In fact, Monroe briefly departed SFSA in 1987. After five years as Research Director he sensed his accomplishments there had peaked and the current management in place would remain for the foreseeable future. He took a position with General Motors’ Saturn Corp. subsidiary, involving its lost foam casting operations. It was brief diversion — and an eye-opening view of the dangers that large organizations create for employees with creative instincts, or for the strategic development of the enterprise. A change at the top of SFSA led the member foundries to invite him back to lead the day-to-day operations in 1988.
Raymond’s personal accomplishments are considerable, too. He has written two books and is the author or co-authored of many technical publications. He is a board member of the Cast Metals Coalition and of the American Metalcasting Consortium. He serves on Industrial Advisory Boards for the University of Northern Iowa, University of Iowa and University of Alabama in Birmingham Material Science and Engineering.
His personal touch is an asset, too. “Raymond is very approachable and always leaves the impression he has time to take care of whatever it is that is needed,” the foundry executive noted. “Steel foundries are a relatively small part of the foundry business but, due to Raymond’s leadership, the SFSA and its members have survived and see a good future as new applications are found for an old process.”
Indeed, he is a determined advocate of increasing the world’s understanding of metalcasters, in every way, starting with the metalcasters themselves.
“I look for big ideas,” Monroe acknowledged, “because that’s the way my mind organizes all the information I try to keep in there. We need to identify big ideas, thematic ideas, about where we need to go and what we need to accomplish.”
He immediately ticked off details of some big ideas driving him, SFSA, and the industry in general: “We need to figure out a way to integrate modeling, so that we can design reliable castings,” he said, before breaking down in particular what models need to be exploited, and why. Then, he turned to another big idea: “We need to develop a new class of materials to exploit the full range of steel properties.” That prompted a discursion on alloying techniques and yield strengths of new steel grades.

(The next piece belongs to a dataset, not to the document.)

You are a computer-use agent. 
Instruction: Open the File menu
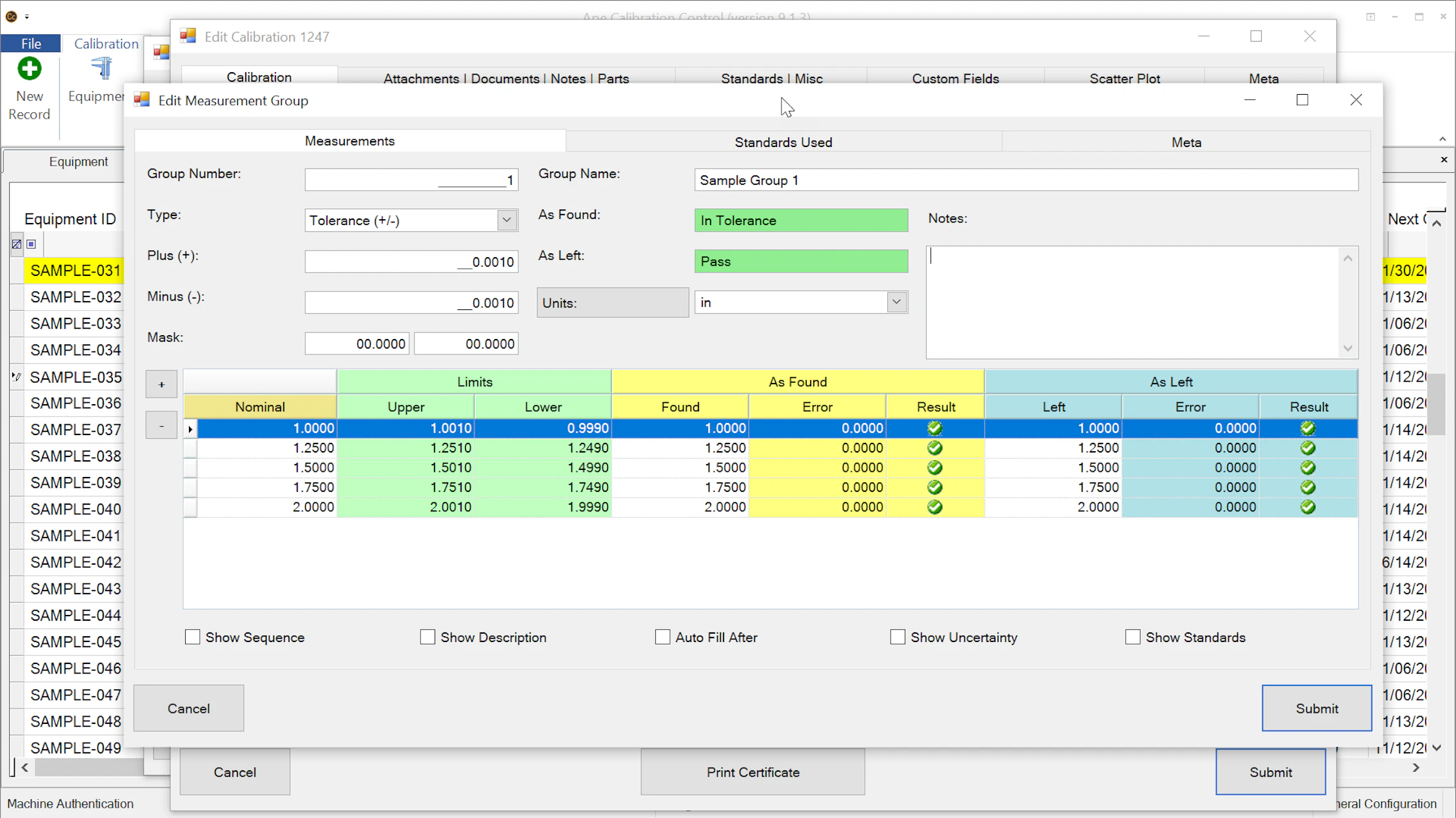[30, 43]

“We have to be open-minded to new technical ideas,” Raymond Monroe insisted, “to evaluate the evidence that they provide a benefit to us, so that if the idea is correct people can adopt that technology and we can see that improvement.
“It is a great calling in life to work on technology that improves the lives of the people that we’re involved with,” he finally observed, “and steel castings are a key technology and product that provide huge benefits across the global economy, and proving the technology that makes our products better is something that is a wonderful opportunity we have.”